WORK TO DO – Lay out the lines as a Markdown table with the columns Row and Line, numbering each row. Begin at the first line and stop after the line that contains "tap(217, 138)", leaving out blank lines.

....

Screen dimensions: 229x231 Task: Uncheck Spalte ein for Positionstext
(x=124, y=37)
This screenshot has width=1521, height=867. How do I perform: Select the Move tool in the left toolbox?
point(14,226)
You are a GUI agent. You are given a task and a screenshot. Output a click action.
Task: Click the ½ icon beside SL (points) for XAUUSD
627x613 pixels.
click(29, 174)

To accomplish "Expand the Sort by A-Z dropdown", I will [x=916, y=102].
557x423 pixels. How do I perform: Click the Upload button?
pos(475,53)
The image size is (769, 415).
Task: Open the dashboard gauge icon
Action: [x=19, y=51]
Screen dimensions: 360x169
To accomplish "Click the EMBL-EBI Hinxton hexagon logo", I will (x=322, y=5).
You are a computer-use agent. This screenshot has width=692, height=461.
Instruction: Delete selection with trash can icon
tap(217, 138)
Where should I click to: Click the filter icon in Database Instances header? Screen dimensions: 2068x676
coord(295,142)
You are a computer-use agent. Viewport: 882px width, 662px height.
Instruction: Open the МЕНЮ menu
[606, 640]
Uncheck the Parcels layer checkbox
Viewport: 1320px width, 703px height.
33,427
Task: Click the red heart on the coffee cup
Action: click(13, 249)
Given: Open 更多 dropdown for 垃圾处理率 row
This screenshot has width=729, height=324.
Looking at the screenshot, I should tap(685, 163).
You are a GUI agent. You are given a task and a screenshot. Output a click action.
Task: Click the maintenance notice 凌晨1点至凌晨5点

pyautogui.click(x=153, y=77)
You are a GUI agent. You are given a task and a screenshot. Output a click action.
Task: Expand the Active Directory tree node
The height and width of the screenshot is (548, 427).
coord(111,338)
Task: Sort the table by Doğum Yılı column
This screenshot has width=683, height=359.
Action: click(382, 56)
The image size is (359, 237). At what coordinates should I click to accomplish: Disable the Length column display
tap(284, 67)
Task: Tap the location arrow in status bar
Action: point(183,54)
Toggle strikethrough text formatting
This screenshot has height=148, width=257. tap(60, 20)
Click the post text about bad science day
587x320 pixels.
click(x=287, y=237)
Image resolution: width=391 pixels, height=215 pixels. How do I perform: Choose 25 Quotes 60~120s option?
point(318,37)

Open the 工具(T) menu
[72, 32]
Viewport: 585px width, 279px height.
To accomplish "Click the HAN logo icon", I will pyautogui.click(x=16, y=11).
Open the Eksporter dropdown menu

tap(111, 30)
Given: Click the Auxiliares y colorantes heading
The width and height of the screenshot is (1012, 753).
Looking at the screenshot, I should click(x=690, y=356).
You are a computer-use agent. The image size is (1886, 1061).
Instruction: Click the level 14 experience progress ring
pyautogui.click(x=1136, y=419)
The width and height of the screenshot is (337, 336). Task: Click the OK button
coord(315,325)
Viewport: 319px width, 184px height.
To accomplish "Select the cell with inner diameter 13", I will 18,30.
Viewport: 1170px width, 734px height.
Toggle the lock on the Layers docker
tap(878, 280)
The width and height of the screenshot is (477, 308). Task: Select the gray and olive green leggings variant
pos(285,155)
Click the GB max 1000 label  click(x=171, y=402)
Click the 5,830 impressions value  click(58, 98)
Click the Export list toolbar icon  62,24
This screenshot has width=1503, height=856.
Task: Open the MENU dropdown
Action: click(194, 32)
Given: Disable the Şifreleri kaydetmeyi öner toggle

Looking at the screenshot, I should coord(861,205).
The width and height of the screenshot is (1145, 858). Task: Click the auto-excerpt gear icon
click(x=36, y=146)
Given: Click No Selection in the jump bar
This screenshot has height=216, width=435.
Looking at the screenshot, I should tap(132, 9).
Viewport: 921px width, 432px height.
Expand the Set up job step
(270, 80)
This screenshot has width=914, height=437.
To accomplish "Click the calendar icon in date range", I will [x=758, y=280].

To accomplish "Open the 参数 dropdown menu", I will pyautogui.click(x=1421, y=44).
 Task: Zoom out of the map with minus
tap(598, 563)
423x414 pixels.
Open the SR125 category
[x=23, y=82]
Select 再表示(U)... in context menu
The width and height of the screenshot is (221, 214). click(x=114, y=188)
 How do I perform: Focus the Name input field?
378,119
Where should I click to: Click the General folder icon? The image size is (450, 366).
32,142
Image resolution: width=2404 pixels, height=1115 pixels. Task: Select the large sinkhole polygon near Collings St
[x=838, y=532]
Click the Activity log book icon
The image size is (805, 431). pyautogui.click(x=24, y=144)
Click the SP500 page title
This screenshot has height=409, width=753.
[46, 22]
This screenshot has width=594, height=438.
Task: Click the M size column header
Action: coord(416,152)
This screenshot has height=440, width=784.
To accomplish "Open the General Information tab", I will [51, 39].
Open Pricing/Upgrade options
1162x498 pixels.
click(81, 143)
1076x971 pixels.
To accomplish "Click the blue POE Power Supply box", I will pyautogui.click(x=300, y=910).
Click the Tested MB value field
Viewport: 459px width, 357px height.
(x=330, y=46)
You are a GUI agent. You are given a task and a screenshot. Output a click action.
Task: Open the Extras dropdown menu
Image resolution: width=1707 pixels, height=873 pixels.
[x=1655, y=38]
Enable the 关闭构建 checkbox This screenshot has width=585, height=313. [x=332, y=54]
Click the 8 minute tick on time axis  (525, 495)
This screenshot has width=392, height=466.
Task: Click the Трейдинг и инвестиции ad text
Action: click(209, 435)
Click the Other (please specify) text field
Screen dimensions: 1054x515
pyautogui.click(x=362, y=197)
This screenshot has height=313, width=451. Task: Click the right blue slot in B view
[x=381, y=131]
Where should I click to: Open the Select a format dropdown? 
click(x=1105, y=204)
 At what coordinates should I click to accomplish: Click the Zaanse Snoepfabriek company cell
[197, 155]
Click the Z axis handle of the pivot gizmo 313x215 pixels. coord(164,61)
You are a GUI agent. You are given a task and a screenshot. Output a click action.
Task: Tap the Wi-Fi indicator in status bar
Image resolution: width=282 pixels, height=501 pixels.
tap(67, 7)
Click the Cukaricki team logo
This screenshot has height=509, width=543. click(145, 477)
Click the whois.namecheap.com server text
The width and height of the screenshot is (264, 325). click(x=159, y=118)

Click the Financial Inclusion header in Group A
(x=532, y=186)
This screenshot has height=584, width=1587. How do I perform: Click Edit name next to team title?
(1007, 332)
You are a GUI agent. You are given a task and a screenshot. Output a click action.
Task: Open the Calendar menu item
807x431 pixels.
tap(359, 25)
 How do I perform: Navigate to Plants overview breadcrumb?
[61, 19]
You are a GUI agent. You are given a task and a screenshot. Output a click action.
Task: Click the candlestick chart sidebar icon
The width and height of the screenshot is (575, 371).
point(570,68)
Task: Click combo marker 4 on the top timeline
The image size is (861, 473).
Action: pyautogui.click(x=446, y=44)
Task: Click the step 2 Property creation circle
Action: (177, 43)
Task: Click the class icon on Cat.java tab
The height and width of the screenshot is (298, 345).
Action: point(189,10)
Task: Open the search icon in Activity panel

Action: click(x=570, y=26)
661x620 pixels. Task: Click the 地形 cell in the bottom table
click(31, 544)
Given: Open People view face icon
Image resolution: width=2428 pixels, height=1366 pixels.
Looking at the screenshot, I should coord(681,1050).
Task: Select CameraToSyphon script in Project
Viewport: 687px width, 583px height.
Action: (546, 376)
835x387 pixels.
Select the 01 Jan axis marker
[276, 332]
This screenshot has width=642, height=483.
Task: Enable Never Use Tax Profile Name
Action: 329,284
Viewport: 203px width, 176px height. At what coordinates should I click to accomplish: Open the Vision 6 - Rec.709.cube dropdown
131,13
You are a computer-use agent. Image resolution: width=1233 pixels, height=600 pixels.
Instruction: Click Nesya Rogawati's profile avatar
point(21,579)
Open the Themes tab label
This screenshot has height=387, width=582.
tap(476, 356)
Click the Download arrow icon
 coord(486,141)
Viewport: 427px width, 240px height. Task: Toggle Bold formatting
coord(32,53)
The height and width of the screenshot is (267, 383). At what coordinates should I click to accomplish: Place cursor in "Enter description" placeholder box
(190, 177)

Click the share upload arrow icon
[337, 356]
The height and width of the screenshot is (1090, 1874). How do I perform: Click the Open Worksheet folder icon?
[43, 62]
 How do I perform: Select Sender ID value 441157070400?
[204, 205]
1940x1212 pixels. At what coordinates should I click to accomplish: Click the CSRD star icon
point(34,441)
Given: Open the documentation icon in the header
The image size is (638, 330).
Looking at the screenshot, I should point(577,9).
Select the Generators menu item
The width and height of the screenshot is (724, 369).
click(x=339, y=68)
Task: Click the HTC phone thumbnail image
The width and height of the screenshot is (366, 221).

....

WRITTEN REPLY –
| Row | Line |
|---|---|
| 1 | Screen dimensions: 229x231 Task: Uncheck Spalte ein for Positionstext |
| 2 | (x=124, y=37) |
| 3 | This screenshot has width=1521, height=867. How do I perform: Select the Move tool in the left toolbox? |
| 4 | point(14,226) |
| 5 | You are a GUI agent. You are given a task and a screenshot. Output a click action. |
| 6 | Task: Click the ½ icon beside SL (points) for XAUUSD |
| 7 | 627x613 pixels. |
| 8 | click(29, 174) |
| 9 | To accomplish "Expand the Sort by A-Z dropdown", I will [x=916, y=102]. |
| 10 | 557x423 pixels. How do I perform: Click the Upload button? |
| 11 | pos(475,53) |
| 12 | The image size is (769, 415). |
| 13 | Task: Open the dashboard gauge icon |
| 14 | Action: [x=19, y=51] |
| 15 | Screen dimensions: 360x169 |
| 16 | To accomplish "Click the EMBL-EBI Hinxton hexagon logo", I will (x=322, y=5). |
| 17 | You are a computer-use agent. This screenshot has width=692, height=461. |
| 18 | Instruction: Delete selection with trash can icon |
| 19 | tap(217, 138) |